# Description of the task
Restate the records in their entirety, word for word.

START Supplied data

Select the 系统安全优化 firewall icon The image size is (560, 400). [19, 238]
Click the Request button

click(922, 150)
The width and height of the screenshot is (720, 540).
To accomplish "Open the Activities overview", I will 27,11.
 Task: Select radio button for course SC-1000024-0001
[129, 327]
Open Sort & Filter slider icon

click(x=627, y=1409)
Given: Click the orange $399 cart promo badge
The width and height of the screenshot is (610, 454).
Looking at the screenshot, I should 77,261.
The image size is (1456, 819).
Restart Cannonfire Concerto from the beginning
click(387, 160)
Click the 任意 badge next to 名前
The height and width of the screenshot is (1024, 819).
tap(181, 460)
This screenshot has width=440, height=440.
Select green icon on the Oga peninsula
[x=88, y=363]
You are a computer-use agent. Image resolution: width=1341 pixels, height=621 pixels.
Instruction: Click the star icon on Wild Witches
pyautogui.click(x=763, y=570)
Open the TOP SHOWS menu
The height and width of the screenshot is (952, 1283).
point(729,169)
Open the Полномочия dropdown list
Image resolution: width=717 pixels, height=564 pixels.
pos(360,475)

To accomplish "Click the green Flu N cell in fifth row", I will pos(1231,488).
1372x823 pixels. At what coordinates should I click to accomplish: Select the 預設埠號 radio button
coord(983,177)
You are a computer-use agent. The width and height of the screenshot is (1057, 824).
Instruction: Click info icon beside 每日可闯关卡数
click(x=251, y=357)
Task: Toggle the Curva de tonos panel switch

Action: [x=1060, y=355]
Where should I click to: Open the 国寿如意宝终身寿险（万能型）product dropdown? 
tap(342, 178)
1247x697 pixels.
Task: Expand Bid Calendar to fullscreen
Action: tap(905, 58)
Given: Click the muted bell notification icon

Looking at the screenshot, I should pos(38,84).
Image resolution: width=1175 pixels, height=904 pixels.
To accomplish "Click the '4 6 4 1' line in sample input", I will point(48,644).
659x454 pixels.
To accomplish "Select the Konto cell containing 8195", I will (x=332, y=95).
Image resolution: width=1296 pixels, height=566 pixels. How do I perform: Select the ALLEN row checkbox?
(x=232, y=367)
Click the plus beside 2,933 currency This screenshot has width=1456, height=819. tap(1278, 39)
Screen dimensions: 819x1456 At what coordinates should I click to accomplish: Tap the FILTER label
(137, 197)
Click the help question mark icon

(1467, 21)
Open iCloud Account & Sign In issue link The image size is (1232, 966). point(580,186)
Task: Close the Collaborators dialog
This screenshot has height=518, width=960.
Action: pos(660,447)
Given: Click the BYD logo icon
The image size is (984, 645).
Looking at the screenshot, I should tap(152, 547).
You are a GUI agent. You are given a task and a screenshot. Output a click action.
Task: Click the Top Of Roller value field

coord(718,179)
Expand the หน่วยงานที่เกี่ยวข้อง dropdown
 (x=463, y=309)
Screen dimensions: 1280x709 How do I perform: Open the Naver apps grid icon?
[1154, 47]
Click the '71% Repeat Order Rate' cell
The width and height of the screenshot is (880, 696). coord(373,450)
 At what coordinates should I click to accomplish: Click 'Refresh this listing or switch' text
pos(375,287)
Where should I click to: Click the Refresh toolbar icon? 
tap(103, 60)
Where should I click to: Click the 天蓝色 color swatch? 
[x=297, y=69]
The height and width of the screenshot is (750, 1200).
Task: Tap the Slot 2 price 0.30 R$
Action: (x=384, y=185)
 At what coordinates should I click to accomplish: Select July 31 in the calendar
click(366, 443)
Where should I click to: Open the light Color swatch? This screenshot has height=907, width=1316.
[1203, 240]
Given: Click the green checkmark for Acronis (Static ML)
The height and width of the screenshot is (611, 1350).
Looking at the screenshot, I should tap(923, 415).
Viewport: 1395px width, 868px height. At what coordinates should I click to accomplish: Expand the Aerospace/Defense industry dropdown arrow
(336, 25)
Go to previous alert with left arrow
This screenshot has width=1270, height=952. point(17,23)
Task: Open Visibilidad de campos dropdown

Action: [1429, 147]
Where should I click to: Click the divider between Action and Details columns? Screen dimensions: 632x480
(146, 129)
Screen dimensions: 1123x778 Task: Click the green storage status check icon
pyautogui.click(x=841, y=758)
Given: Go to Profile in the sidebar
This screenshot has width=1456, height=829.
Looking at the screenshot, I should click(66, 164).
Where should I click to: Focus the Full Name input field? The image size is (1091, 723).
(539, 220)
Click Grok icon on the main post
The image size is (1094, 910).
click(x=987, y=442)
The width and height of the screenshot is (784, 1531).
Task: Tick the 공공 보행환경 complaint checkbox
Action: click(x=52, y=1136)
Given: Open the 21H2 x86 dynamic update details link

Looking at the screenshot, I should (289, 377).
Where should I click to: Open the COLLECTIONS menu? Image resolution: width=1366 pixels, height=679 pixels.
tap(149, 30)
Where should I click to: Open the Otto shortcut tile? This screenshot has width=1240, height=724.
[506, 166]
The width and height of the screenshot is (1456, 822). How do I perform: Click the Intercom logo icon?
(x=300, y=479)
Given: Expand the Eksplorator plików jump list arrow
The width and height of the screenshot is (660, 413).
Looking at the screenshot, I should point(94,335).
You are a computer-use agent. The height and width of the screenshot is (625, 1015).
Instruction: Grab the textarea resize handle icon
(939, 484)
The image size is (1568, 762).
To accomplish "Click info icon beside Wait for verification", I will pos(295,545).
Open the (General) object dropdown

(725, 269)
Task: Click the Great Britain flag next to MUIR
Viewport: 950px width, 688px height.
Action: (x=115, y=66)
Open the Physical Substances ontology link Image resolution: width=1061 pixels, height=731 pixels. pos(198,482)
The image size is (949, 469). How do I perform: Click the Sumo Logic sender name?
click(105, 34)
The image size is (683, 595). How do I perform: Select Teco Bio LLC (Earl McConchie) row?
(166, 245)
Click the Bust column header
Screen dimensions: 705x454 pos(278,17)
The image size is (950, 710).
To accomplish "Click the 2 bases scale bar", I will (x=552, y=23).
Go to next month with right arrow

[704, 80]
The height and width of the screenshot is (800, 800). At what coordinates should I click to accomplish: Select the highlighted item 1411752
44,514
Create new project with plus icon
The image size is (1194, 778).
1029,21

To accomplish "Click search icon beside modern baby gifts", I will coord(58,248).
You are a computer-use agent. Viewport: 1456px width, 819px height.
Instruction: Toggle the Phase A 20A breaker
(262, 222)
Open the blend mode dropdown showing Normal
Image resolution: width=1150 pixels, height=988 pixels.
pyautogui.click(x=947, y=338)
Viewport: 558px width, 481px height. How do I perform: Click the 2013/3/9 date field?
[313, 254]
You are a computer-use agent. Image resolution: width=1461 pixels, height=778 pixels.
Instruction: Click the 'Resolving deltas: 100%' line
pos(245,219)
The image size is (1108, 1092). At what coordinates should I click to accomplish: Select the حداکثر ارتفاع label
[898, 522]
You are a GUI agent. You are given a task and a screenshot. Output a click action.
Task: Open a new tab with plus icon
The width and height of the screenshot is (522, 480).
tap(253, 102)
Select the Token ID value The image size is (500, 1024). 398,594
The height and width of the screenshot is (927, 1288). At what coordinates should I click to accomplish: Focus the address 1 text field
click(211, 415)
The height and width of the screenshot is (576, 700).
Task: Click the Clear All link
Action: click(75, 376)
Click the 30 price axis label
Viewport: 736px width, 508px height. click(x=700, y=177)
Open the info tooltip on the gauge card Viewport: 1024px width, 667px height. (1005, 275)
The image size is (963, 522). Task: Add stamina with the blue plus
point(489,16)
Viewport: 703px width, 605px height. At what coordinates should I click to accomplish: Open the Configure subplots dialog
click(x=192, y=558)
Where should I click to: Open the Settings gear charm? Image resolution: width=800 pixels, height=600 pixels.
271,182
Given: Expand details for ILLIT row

END Supplied data

# Exercise solution
Select the 系统安全优化 firewall icon The image size is (560, 400). [19, 238]
Click the Request button

click(922, 150)
The width and height of the screenshot is (720, 540).
To accomplish "Open the Activities overview", I will 27,11.
 Task: Select radio button for course SC-1000024-0001
[129, 327]
Open Sort & Filter slider icon

click(x=627, y=1409)
Given: Click the orange $399 cart promo badge
The width and height of the screenshot is (610, 454).
Looking at the screenshot, I should 77,261.
The image size is (1456, 819).
Restart Cannonfire Concerto from the beginning
click(387, 160)
Click the 任意 badge next to 名前
The height and width of the screenshot is (1024, 819).
tap(181, 460)
This screenshot has width=440, height=440.
Select green icon on the Oga peninsula
[x=88, y=363]
You are a computer-use agent. Image resolution: width=1341 pixels, height=621 pixels.
Instruction: Click the star icon on Wild Witches
pyautogui.click(x=763, y=570)
Open the TOP SHOWS menu
The height and width of the screenshot is (952, 1283).
point(729,169)
Open the Полномочия dropdown list
Image resolution: width=717 pixels, height=564 pixels.
pos(360,475)

To accomplish "Click the green Flu N cell in fifth row", I will pos(1231,488).
1372x823 pixels. At what coordinates should I click to accomplish: Select the 預設埠號 radio button
coord(983,177)
You are a computer-use agent. The width and height of the screenshot is (1057, 824).
Instruction: Click info icon beside 每日可闯关卡数
click(x=251, y=357)
Task: Toggle the Curva de tonos panel switch

Action: [x=1060, y=355]
Where should I click to: Open the 国寿如意宝终身寿险（万能型）product dropdown? 
tap(342, 178)
1247x697 pixels.
Task: Expand Bid Calendar to fullscreen
Action: tap(905, 58)
Given: Click the muted bell notification icon

Looking at the screenshot, I should pos(38,84).
Image resolution: width=1175 pixels, height=904 pixels.
To accomplish "Click the '4 6 4 1' line in sample input", I will point(48,644).
659x454 pixels.
To accomplish "Select the Konto cell containing 8195", I will (x=332, y=95).
Image resolution: width=1296 pixels, height=566 pixels. How do I perform: Select the ALLEN row checkbox?
(x=232, y=367)
Click the plus beside 2,933 currency This screenshot has width=1456, height=819. tap(1278, 39)
Screen dimensions: 819x1456 At what coordinates should I click to accomplish: Tap the FILTER label
(137, 197)
Click the help question mark icon

(1467, 21)
Open iCloud Account & Sign In issue link The image size is (1232, 966). point(580,186)
Task: Close the Collaborators dialog
This screenshot has height=518, width=960.
Action: pos(660,447)
Given: Click the BYD logo icon
The image size is (984, 645).
Looking at the screenshot, I should tap(152, 547).
You are a GUI agent. You are given a task and a screenshot. Output a click action.
Task: Click the Top Of Roller value field

coord(718,179)
Expand the หน่วยงานที่เกี่ยวข้อง dropdown
 (x=463, y=309)
Screen dimensions: 1280x709 How do I perform: Open the Naver apps grid icon?
[1154, 47]
Click the '71% Repeat Order Rate' cell
The width and height of the screenshot is (880, 696). coord(373,450)
 At what coordinates should I click to accomplish: Click 'Refresh this listing or switch' text
pos(375,287)
Where should I click to: Click the Refresh toolbar icon? 
tap(103, 60)
Where should I click to: Click the 天蓝色 color swatch? 
[x=297, y=69]
The height and width of the screenshot is (750, 1200).
Task: Tap the Slot 2 price 0.30 R$
Action: (x=384, y=185)
 At what coordinates should I click to accomplish: Select July 31 in the calendar
click(366, 443)
Where should I click to: Open the light Color swatch? This screenshot has height=907, width=1316.
[1203, 240]
Given: Click the green checkmark for Acronis (Static ML)
The height and width of the screenshot is (611, 1350).
Looking at the screenshot, I should tap(923, 415).
Viewport: 1395px width, 868px height. At what coordinates should I click to accomplish: Expand the Aerospace/Defense industry dropdown arrow
(336, 25)
Go to previous alert with left arrow
This screenshot has width=1270, height=952. point(17,23)
Task: Open Visibilidad de campos dropdown

Action: [1429, 147]
Where should I click to: Click the divider between Action and Details columns? Screen dimensions: 632x480
(146, 129)
Screen dimensions: 1123x778 Task: Click the green storage status check icon
pyautogui.click(x=841, y=758)
Given: Go to Profile in the sidebar
This screenshot has width=1456, height=829.
Looking at the screenshot, I should click(66, 164).
Where should I click to: Focus the Full Name input field? The image size is (1091, 723).
(539, 220)
Click Grok icon on the main post
The image size is (1094, 910).
click(x=987, y=442)
The width and height of the screenshot is (784, 1531).
Task: Tick the 공공 보행환경 complaint checkbox
Action: click(x=52, y=1136)
Given: Open the 21H2 x86 dynamic update details link

Looking at the screenshot, I should (289, 377).
Where should I click to: Open the COLLECTIONS menu? Image resolution: width=1366 pixels, height=679 pixels.
tap(149, 30)
Where should I click to: Open the Otto shortcut tile? This screenshot has width=1240, height=724.
[506, 166]
The width and height of the screenshot is (1456, 822). How do I perform: Click the Intercom logo icon?
(x=300, y=479)
Given: Expand the Eksplorator plików jump list arrow
The width and height of the screenshot is (660, 413).
Looking at the screenshot, I should point(94,335).
You are a computer-use agent. The height and width of the screenshot is (625, 1015).
Instruction: Grab the textarea resize handle icon
(939, 484)
The image size is (1568, 762).
To accomplish "Click info icon beside Wait for verification", I will pos(295,545).
Open the (General) object dropdown

(725, 269)
Task: Click the Great Britain flag next to MUIR
Viewport: 950px width, 688px height.
Action: (x=115, y=66)
Open the Physical Substances ontology link Image resolution: width=1061 pixels, height=731 pixels. pos(198,482)
The image size is (949, 469). How do I perform: Click the Sumo Logic sender name?
click(105, 34)
The image size is (683, 595). How do I perform: Select Teco Bio LLC (Earl McConchie) row?
(166, 245)
Click the Bust column header
Screen dimensions: 705x454 pos(278,17)
The image size is (950, 710).
To accomplish "Click the 2 bases scale bar", I will (x=552, y=23).
Go to next month with right arrow

[704, 80]
The height and width of the screenshot is (800, 800). At what coordinates should I click to accomplish: Select the highlighted item 1411752
44,514
Create new project with plus icon
The image size is (1194, 778).
1029,21

To accomplish "Click search icon beside modern baby gifts", I will coord(58,248).
You are a computer-use agent. Viewport: 1456px width, 819px height.
Instruction: Toggle the Phase A 20A breaker
(262, 222)
Open the blend mode dropdown showing Normal
Image resolution: width=1150 pixels, height=988 pixels.
pyautogui.click(x=947, y=338)
Viewport: 558px width, 481px height. How do I perform: Click the 2013/3/9 date field?
[313, 254]
You are a computer-use agent. Image resolution: width=1461 pixels, height=778 pixels.
Instruction: Click the 'Resolving deltas: 100%' line
pos(245,219)
The image size is (1108, 1092). At what coordinates should I click to accomplish: Select the حداکثر ارتفاع label
[898, 522]
You are a GUI agent. You are given a task and a screenshot. Output a click action.
Task: Open a new tab with plus icon
The width and height of the screenshot is (522, 480).
tap(253, 102)
Select the Token ID value The image size is (500, 1024). 398,594
The height and width of the screenshot is (927, 1288). At what coordinates should I click to accomplish: Focus the address 1 text field
click(211, 415)
The height and width of the screenshot is (576, 700).
Task: Click the Clear All link
Action: click(75, 376)
Click the 30 price axis label
Viewport: 736px width, 508px height. click(x=700, y=177)
Open the info tooltip on the gauge card Viewport: 1024px width, 667px height. (1005, 275)
The image size is (963, 522). Task: Add stamina with the blue plus
point(489,16)
Viewport: 703px width, 605px height. At what coordinates should I click to accomplish: Open the Configure subplots dialog
click(x=192, y=558)
Where should I click to: Open the Settings gear charm? Image resolution: width=800 pixels, height=600 pixels.
271,182
Given: Expand details for ILLIT row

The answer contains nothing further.